Und ich habe dann diesem Kunden auch noch gesagt:

„Nimm auch noch mal die Fragen mit: Wenn es um unsere Zukunft geht…“

Ja, also, du hast ein Gespräch mit deinem Partner, deine Partnerin: Wenn es um unsere gemeinsame Zukunft geht in 1, 2, 3 oder 5 Jahren. Legt euch auf einen Zeitraum fest, der für euch charmant ist.

  • Was ist dir wichtig an unserer gemeinsamen Zukunft?
  • Was ist dir noch wichtig?
  • Was ist das Allerwichtigste?

Also die drei „Wie“ Fragen: wichtig, noch wichtig und am allerwichtigsten.

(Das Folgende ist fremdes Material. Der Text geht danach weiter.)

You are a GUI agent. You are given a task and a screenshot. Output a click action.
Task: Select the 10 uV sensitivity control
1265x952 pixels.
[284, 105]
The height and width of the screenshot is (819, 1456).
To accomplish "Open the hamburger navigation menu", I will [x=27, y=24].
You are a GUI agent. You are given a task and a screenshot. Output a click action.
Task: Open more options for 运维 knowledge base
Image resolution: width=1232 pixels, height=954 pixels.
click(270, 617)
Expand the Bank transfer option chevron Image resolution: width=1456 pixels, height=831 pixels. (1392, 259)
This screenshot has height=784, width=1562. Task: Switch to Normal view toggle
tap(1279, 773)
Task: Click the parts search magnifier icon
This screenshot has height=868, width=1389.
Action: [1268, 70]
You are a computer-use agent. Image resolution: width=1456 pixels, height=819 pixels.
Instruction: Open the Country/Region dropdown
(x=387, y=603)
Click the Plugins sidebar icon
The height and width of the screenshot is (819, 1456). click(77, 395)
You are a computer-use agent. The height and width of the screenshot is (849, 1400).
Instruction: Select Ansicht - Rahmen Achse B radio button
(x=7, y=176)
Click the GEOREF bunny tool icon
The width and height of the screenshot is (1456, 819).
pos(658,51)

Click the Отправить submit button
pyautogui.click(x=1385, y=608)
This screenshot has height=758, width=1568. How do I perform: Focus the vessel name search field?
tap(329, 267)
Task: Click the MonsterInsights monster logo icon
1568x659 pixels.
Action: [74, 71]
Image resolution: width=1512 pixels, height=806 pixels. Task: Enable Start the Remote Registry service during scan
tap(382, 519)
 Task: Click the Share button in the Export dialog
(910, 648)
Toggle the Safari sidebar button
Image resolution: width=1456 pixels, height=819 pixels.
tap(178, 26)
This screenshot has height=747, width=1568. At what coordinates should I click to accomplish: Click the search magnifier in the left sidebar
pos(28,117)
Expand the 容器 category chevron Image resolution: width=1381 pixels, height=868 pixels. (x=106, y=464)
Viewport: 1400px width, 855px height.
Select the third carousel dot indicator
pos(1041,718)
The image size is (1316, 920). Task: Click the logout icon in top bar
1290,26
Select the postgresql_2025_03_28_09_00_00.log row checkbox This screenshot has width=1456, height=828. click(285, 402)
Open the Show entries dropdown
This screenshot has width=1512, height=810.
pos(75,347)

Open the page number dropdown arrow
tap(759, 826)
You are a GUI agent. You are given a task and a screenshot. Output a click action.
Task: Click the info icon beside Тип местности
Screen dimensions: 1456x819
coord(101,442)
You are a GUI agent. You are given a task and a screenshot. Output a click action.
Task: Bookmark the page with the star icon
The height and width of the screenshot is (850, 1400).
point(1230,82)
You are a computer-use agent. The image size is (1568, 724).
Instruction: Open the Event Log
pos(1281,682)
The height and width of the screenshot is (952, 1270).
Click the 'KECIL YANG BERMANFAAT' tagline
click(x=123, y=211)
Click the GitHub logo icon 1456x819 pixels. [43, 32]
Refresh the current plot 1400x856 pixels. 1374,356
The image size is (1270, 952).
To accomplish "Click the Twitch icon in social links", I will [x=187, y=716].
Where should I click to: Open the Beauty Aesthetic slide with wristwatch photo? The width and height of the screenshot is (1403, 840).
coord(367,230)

Und dann kann das sehr gut matchen. Wenn man es ganz ehrlich miteinander bespricht, kann es immer noch ein bisschen Sprengstoff sein, aber es muss halt nicht knallen. Man kann sich an den Dingen annähern.

Oder möglicherweise, eventuell, vielleicht – ich sag es extra ein bisschen weichgespült – kann das auch sein, dass man merkt: „Ne! Ne, ne, ne, das ist doch nicht so ein gemeinsamer Weg!“ Und dann ist die Reise – möglicherweise, eventuell, vielleicht –, an dieser Stelle zu Ende. Und das kann auch gut sein.

Also, lieber dann trennen, bevor es richtig knallt.

Und merke: Nö, das war eine schöne Zeit bis hierhin, und jetzt geht jeder seinen eigenen Weg. Oder mit jemand anderen diesen Weg.

Also von daher, wenn ihr drüber redet, dann ist es immer sinnvoll, dass es nicht knallt. Also, dann wird’s leichter für euch. Ja, wenn ihr nicht drüber redet, muss euch nicht wundern, dass euch irgendwann alles um die Ohren fliegt.

Also, das von mir. Letzte Woche, Samstag, gab es ja dazu auch ein Interview mit dem Martin Hunger, fällt mir gerade noch ein. Da kannst natürlich auch reinhören, wenn du es noch nicht gemacht hast. Es gibt ja die Beziehung zu mir selbst, die Beziehung zu meinem Partner, die Beziehung zu meinem Umfeld und so weiter, die Beziehung zu leben. Das geht in alle Richtungen. Und da kannst du oder ihr dann auch noch mal reinhören. Und bevor ihr dann zu Martin müsst, könnt ihr es vielleicht selber lösen. Wenn nicht, dann geht natürlich zu Martin und lasst euch da mal den Kopf ein bisschen waschen.

In dem Sinne, schönen Freitag für dich, für euch! Schönen Grüße!

Das war, ist und bleibt Thomas REICH.